THE NEIGHBORS FROM HELL

THE NEIGHBORS FROM HELL

For the first 14 months of our Monterey move, The Norman Bates Motel was in our backyard and…..the Neighbors From Hell lived next door, smack on the other side of our driveway.

It started out OK; a mom, a dad and it looked like 3 teenaged girls.

We were busy moving in when the woman across the street stopped by…..but NOT to welcome us to the neighborhood only to tell us that the woman next door had recently bought a one-way ticket to the east coast to live with a man she’d met on an internet dating site.
Whadd’ya do with that one when you’re brand new in the neighborhood?
Smile and say, “oh that’s nice.”
or
“Well that bitch!”

I’d seen teenaged kids going in and out, didn’t know how many actually lived there but if that were true, I felt sad for them being abandoned by their mom so I stopped scrubbing long enough to make a pot of homemade lasagna and a batch of from-scratch brownies.

Had I been there when the mom left and known what we were about to encounter with those poor abandoned girls, I would have ENCOURAGED her to leave…..maybe even helped her pack!

I walked across our driveway, across their front yard and on to their porch.
I rang the bell balancing a pan of lasagna in one hand and the brownies in the other.
I could hear scrambling around inside, then the door opened a crack and two eyes peered out.
I introduced myself as the new neighbor and extended my offerings with a smile. The door opened wide enough for two skinny arms to latch on to the foil pans, I heard a quick “thanks” and the door slammed shut.
I stood there for a moment and wondered…what the heck?

Bartles and Jaymes our two Schnauzers, didn’t like anything about next door
I’ve always trusted their people instincts and their barking should have been a warning to me, a strong message…..I should have paid closer attention.

Shortly after my first strange encounter with the two eyes and skinny arms, I realized that the lasagna and brownies should have been baked with a curse…..maybe one bite turning them into gophers, like the ones that lived in holes all over everyones yards. Or even more appropriate, the pigs I could hear snorting one block over at the Fair Grounds

One of the first things we noticed was the in and out traffic, day and night.

It was summer so they weren’t in school but it seemed they didn’t sleep…..ever!

Our bedroom was on their side of the house and the noise all night long was horrible.

I baked a batch of cookies and back across the yard I went.
(Another missed curse opportunity.)
This time the door opened wide enough for me to see a young girl, maybe 15.
Had I been her mother, I would have sent her straight to the bathroom to wash off at least two inches of the caked on make-up, then demand she fix the hooker-lookin’ hair-do and lastly put some less revealing clothes on…..the black lacy bra underneath the light see-thru blouse must have been left behind by her mom.
But, I wasn’t there representing the Fashion Police and I was sure she wasn’t interested in my opinion of her circus face.
I asked her if they’d mind trying to keep it down a bit after say… 2 A.M. every morning?
Again, reaching arms, cookies in hand and a quick “OK.”

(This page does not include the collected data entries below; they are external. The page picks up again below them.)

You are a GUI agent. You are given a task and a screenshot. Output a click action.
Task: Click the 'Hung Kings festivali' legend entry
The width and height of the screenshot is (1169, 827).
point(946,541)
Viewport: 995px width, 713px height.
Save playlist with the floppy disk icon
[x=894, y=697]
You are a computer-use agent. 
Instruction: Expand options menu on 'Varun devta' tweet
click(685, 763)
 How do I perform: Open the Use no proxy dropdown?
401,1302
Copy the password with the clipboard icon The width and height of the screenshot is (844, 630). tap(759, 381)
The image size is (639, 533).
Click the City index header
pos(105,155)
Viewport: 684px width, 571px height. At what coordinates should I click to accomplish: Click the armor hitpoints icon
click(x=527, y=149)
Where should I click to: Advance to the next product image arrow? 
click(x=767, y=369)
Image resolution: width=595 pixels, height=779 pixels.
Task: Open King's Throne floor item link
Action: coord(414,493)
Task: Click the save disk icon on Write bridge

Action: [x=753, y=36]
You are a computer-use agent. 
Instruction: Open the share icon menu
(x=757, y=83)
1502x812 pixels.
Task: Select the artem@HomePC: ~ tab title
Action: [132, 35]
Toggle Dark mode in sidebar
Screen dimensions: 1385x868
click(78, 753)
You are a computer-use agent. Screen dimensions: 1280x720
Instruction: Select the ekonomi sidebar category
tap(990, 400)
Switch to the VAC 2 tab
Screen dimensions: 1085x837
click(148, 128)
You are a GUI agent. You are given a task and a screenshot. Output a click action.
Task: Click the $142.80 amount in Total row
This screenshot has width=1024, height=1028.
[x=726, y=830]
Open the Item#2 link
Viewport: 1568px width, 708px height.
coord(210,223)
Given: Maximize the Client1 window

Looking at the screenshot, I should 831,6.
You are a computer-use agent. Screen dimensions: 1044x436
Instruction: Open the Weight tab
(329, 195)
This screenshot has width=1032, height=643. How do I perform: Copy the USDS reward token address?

The next morning we had broken beer bottles covering our driveway…. our answer to asking them to quiet down.
I hoped at least one of them had an allergic reaction to the cookies.
It was almost an hour of clean-up work before we could even move our cars.

We figured there MUST be a dad who lived there, or did he run away too?
I saw him once as he was hopping on his Harley and headin’ out. And the way he was packed, it looked like he wasn’t comin’ back for a while.

We were the new neighbors and we didn’t want to start out on a bad note but, we needed to sleep.

One afternoon I wandered over to the house on the other side of the nighttime noise WITHOUT lasagna, brownies or cookies.
The woman who came to the door smiled with recognition when she saw me.
I’d waved to her earlier in the week when I was outside.
We exchanged names and then I asked her about the situation next door.
“Don’t they bother you? Are you able to sleep?”
“Yes, honey they bother me but they’re a rough crowd and they can be pretty nasty.”
“So, we just put up with it?”
“There’s not much we can do, honey.”

So we found we lived on a street with a bunch of uncontrollable stinkin’ rotten noisy teenagers, with an airport landing strip practically in our back yard and the smell of barn-yard floating through the windows from the county fair grounds on the next block.
We lived on Sensory Overload Street!

Night after night, cars and what felt like hundreds of kids in-and-out created unsleepable noise.

And, they really did crawl out of windows to sit on the roof, drink, yell and toss beer bottles down on our driveway.
They also threw their trash over the fence and onto our front yard…..fast food bags, cans, containers, wrappers…..always empty and being empty made the dogs hate them all the more.
They stood stiff and tall, ready to attack…..barked, growled, jumped and never stopped trying to get over that fence.
I think the smell of the food but the empty containers is what pissed them off the most.
The dudes…..greasy haired, scary, creepy, mean looking, dirt-bags swore at them and threw whatever they could find in the yard at our two little Schnauzers.
I wished just for five minutes they could turn into killer Doberman’s, able to jump the fence and even the score.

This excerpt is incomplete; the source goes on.